◆ Given request: Write out the records from their first line through the line containing "[x=857, y=602]", copying each line without any change.

◆ Supplied entries:
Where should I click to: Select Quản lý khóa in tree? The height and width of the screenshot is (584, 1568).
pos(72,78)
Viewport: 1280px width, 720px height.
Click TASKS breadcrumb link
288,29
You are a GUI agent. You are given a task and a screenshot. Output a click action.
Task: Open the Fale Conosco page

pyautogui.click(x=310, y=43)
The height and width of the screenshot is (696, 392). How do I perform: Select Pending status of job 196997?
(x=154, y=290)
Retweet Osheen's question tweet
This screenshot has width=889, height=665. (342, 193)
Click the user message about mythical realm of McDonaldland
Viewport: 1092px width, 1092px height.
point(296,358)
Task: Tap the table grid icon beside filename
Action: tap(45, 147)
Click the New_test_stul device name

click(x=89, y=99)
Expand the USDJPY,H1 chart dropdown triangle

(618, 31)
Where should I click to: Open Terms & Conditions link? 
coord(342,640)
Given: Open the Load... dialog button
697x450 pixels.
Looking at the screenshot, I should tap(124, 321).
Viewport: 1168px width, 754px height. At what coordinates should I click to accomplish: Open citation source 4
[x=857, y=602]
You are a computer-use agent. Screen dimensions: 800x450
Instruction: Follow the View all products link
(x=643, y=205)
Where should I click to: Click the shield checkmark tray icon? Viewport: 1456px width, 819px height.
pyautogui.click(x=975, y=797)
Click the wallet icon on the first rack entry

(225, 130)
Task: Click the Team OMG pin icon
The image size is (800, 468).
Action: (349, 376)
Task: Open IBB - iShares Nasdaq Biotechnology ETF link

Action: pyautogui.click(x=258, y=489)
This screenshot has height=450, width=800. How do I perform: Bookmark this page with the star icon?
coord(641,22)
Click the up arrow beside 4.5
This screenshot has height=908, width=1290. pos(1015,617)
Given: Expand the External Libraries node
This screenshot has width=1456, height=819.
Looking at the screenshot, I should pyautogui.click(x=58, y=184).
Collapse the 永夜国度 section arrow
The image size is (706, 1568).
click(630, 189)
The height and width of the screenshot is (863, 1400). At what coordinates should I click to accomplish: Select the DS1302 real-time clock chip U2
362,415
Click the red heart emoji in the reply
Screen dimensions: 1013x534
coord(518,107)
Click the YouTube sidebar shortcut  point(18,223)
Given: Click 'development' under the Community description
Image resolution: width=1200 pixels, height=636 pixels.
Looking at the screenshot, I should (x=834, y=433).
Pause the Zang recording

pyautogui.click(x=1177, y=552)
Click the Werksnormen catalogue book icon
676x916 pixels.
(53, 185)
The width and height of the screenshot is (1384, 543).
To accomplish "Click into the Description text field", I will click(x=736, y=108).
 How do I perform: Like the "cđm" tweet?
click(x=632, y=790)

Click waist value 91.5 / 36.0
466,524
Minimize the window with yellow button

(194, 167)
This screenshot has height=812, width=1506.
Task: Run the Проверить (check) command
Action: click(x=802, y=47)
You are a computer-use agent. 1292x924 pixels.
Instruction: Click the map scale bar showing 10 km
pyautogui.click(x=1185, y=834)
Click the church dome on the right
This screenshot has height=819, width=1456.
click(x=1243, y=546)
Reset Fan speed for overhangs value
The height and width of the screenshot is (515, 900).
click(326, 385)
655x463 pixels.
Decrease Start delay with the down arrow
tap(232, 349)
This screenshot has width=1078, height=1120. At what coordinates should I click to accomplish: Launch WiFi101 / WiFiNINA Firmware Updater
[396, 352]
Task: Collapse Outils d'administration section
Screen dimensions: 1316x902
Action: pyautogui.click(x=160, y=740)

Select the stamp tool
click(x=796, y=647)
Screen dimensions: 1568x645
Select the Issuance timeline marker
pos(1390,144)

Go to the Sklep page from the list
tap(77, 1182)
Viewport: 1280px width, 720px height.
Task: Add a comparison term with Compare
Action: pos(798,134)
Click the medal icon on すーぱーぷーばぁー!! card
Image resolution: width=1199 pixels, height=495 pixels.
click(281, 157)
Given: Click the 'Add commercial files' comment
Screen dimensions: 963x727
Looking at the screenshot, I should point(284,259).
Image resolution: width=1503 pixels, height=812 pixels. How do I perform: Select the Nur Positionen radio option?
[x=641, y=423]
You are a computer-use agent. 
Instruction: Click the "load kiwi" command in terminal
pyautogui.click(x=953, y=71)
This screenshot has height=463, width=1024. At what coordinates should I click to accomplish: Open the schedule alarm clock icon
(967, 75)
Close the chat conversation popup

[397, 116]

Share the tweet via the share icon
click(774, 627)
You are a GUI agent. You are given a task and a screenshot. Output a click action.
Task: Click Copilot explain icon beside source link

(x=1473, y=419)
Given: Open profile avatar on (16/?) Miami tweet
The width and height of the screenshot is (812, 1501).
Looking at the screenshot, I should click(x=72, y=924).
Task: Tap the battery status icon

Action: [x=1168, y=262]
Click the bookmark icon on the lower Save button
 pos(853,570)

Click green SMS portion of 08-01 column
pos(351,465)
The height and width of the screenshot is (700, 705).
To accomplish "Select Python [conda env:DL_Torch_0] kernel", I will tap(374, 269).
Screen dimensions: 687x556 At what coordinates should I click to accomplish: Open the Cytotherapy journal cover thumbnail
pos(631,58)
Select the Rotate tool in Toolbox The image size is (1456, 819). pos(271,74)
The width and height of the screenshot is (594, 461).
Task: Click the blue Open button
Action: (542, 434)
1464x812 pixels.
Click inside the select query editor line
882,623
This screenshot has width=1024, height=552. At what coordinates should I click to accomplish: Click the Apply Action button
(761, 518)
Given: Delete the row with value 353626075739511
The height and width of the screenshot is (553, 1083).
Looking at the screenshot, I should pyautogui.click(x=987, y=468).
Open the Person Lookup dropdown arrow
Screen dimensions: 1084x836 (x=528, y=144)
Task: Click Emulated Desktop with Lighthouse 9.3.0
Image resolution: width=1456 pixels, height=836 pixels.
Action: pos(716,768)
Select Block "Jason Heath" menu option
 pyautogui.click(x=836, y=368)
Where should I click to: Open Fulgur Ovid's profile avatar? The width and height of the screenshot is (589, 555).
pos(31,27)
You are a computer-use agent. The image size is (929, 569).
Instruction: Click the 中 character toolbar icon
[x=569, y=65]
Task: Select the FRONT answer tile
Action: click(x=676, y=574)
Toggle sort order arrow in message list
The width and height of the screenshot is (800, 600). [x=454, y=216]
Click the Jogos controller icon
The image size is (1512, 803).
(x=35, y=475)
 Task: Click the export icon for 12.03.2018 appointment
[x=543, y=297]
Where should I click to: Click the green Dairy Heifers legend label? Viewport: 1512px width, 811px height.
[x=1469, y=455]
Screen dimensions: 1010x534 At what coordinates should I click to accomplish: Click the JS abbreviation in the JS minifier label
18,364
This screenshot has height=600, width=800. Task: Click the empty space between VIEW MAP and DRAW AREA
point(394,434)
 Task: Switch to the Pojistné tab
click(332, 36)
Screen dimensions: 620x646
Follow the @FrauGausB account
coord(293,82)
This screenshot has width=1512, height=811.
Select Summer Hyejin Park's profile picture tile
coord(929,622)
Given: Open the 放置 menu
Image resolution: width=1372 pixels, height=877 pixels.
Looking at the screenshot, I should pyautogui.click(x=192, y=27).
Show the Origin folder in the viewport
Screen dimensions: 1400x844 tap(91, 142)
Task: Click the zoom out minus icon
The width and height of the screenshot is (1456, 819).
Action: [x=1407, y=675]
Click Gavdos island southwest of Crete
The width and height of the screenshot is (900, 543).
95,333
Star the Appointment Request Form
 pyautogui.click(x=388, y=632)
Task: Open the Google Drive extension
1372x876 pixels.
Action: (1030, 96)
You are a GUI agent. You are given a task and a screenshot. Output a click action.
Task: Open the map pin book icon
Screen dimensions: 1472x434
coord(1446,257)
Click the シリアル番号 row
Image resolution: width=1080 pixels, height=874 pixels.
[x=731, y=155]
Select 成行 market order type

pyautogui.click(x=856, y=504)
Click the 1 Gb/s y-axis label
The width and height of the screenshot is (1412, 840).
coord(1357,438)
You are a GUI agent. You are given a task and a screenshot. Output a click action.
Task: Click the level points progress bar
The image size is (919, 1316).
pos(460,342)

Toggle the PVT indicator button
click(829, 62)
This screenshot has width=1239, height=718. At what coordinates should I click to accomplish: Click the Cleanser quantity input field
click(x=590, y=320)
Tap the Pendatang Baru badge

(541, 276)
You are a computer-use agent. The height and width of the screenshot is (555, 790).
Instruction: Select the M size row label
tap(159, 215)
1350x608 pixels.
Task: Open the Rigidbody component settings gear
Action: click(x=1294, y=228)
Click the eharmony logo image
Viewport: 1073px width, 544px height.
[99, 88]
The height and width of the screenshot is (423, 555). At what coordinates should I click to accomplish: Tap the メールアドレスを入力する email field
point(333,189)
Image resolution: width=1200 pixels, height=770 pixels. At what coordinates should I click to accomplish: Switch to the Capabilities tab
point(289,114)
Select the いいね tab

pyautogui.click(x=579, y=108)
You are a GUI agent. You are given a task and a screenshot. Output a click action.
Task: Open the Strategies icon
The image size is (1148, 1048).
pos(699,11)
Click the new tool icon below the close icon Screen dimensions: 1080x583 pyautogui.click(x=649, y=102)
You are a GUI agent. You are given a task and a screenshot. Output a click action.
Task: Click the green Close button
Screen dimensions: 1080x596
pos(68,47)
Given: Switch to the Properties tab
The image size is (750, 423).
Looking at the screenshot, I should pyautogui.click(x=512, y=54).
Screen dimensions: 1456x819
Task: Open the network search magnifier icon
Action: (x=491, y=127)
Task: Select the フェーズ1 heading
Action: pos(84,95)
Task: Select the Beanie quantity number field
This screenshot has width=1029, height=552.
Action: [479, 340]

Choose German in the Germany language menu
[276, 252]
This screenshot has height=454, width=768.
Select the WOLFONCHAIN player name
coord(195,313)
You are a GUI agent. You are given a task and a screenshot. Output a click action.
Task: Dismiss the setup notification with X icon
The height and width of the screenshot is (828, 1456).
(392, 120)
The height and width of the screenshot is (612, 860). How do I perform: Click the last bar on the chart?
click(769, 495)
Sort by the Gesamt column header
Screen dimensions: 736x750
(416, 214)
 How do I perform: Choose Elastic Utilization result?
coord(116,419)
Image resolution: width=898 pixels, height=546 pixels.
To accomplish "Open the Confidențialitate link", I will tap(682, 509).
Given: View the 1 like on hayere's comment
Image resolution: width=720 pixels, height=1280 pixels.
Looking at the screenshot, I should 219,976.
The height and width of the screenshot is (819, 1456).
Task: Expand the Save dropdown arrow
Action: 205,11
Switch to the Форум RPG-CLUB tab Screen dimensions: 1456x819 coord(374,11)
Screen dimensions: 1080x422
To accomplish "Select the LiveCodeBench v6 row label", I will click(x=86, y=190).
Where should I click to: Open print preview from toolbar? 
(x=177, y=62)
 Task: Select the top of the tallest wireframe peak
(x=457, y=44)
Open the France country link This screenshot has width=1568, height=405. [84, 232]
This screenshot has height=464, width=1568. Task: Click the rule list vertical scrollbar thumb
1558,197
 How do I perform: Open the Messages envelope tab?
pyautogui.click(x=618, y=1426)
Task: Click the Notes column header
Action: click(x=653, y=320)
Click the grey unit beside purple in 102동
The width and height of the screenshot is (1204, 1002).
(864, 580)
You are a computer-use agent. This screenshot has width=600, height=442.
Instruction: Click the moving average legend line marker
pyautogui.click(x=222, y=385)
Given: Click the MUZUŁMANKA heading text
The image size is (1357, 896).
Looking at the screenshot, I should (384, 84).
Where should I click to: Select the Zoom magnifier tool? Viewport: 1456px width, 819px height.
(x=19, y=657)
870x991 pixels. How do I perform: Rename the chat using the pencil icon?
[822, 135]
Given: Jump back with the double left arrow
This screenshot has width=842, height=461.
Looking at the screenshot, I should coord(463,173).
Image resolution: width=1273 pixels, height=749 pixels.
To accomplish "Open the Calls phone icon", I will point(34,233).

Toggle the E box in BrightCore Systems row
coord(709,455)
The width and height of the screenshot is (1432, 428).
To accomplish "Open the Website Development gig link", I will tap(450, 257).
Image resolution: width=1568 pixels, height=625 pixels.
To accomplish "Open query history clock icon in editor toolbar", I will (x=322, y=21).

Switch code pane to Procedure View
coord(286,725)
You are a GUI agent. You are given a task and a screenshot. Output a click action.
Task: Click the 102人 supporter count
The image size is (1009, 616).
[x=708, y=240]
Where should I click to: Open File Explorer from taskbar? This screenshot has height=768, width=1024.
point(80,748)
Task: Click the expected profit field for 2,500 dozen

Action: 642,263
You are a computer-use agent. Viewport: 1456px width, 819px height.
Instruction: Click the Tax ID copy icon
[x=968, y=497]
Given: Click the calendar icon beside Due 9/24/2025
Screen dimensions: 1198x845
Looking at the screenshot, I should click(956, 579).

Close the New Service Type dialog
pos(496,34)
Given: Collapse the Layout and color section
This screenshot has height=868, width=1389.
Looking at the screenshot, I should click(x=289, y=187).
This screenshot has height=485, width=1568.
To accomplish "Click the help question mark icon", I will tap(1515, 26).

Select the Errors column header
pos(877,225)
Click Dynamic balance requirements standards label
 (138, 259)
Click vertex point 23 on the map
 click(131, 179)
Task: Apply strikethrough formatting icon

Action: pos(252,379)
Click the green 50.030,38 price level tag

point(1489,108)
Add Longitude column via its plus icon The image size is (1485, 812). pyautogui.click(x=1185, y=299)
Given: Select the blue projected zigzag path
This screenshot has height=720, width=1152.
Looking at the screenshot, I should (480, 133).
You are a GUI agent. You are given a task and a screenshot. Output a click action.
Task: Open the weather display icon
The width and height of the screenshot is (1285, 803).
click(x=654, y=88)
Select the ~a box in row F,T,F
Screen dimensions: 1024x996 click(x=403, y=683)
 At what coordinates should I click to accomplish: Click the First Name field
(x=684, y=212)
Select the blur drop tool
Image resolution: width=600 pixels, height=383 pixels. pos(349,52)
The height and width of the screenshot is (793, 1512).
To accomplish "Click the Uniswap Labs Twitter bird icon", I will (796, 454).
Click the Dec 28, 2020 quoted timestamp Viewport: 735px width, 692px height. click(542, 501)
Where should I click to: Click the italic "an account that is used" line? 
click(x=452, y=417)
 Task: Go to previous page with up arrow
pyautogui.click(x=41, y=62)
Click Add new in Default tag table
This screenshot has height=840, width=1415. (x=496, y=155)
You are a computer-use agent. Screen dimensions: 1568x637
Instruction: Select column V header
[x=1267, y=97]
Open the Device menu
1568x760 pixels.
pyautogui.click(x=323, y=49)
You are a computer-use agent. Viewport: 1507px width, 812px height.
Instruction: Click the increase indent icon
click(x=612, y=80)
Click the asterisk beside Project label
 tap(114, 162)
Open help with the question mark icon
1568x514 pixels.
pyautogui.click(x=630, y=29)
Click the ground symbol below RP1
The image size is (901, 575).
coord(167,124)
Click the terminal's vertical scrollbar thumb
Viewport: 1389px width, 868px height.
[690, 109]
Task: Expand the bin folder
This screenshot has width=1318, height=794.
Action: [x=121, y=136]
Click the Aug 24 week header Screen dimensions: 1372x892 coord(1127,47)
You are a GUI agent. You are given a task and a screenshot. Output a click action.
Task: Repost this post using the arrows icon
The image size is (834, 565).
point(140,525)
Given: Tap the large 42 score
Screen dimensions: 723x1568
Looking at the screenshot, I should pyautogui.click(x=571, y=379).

◆ Task output:
Where should I click to: Select Quản lý khóa in tree? The height and width of the screenshot is (584, 1568).
pos(72,78)
Viewport: 1280px width, 720px height.
Click TASKS breadcrumb link
288,29
You are a GUI agent. You are given a task and a screenshot. Output a click action.
Task: Open the Fale Conosco page

pyautogui.click(x=310, y=43)
The height and width of the screenshot is (696, 392). How do I perform: Select Pending status of job 196997?
(x=154, y=290)
Retweet Osheen's question tweet
This screenshot has width=889, height=665. (342, 193)
Click the user message about mythical realm of McDonaldland
Viewport: 1092px width, 1092px height.
point(296,358)
Task: Tap the table grid icon beside filename
Action: tap(45, 147)
Click the New_test_stul device name

click(x=89, y=99)
Expand the USDJPY,H1 chart dropdown triangle

(618, 31)
Where should I click to: Open Terms & Conditions link? 
coord(342,640)
Given: Open the Load... dialog button
697x450 pixels.
Looking at the screenshot, I should tap(124, 321).
Viewport: 1168px width, 754px height. At what coordinates should I click to accomplish: Open citation source 4
[x=857, y=602]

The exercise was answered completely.